O filme tem uma leve pegada apocalíptica, sem abdicar do lirismo. “Irmã aborda diversas questões pessoais para nós, sobre as relações familiares e nossas memórias”, explicou Vinícius Lopes. “Mas também aborda um sentimento sobre o país, mais precisamente o de 2016, que foi um momento de turbulência política e social, cujos efeitos continuamos sentindo até este momento. Vivíamos em um momento pré-apocalíptico naquele período.” A ideia inicial era ver as duas em uma jornada enquanto o mundo à sua volta desmoronava. “Daí o asteroide, os dinossauros e todos os elementos que compõem a narrativa começaram a se interligar. É o fim do mundo ou o começo de um novo?”, questionou Lopes.

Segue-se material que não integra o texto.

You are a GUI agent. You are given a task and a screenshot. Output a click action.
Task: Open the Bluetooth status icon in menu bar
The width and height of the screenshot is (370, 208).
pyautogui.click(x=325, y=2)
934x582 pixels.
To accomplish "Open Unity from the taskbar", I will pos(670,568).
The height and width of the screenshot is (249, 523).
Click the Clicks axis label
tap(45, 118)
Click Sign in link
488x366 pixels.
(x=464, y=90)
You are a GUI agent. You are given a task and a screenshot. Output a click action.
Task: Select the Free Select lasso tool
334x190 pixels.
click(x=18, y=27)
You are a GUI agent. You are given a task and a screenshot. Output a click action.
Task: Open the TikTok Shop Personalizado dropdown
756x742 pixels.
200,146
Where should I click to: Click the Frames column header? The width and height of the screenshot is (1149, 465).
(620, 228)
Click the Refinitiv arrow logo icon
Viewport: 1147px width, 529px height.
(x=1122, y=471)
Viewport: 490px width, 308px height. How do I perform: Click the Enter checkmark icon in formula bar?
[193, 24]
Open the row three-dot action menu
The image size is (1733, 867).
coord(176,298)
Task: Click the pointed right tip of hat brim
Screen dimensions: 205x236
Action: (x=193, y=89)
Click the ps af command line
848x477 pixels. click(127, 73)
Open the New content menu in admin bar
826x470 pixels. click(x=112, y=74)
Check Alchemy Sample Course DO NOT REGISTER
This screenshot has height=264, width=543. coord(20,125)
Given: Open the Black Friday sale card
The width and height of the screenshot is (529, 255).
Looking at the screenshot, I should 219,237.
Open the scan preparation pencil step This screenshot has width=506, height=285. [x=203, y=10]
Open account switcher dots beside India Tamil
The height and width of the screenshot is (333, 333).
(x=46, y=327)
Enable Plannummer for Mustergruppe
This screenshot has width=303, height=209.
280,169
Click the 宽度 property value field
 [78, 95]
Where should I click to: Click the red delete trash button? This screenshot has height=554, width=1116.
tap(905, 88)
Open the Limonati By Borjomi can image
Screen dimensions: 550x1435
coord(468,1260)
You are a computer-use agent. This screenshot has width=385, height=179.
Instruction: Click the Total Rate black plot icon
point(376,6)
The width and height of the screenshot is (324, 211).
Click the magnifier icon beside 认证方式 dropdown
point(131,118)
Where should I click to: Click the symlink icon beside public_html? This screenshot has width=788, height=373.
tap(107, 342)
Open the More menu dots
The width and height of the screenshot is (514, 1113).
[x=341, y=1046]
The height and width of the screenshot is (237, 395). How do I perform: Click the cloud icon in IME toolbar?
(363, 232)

Irmã, de Luciana Mazeto e Vinícius Lopes, também participou da mostra Geração 14+, na Berlinale. Foto: Carine Wallauer/Divulgação
Tanto Caru Alves de Souza quanto Luciana Mazeto e Vinícius Lopes acreditam que as mulheres, hoje, estão mais equipadas a lidar com o machismo e a dizer o que pensam. “As meninas mais ligadas nessa questão de feminismo e da necessidade de ter esses laços de solidariedade estão mais preparadas para enfrentar juntas esse tipo de problema. O machismo não é um problema só de uma mulher, mas de todas nós”, disse Caru.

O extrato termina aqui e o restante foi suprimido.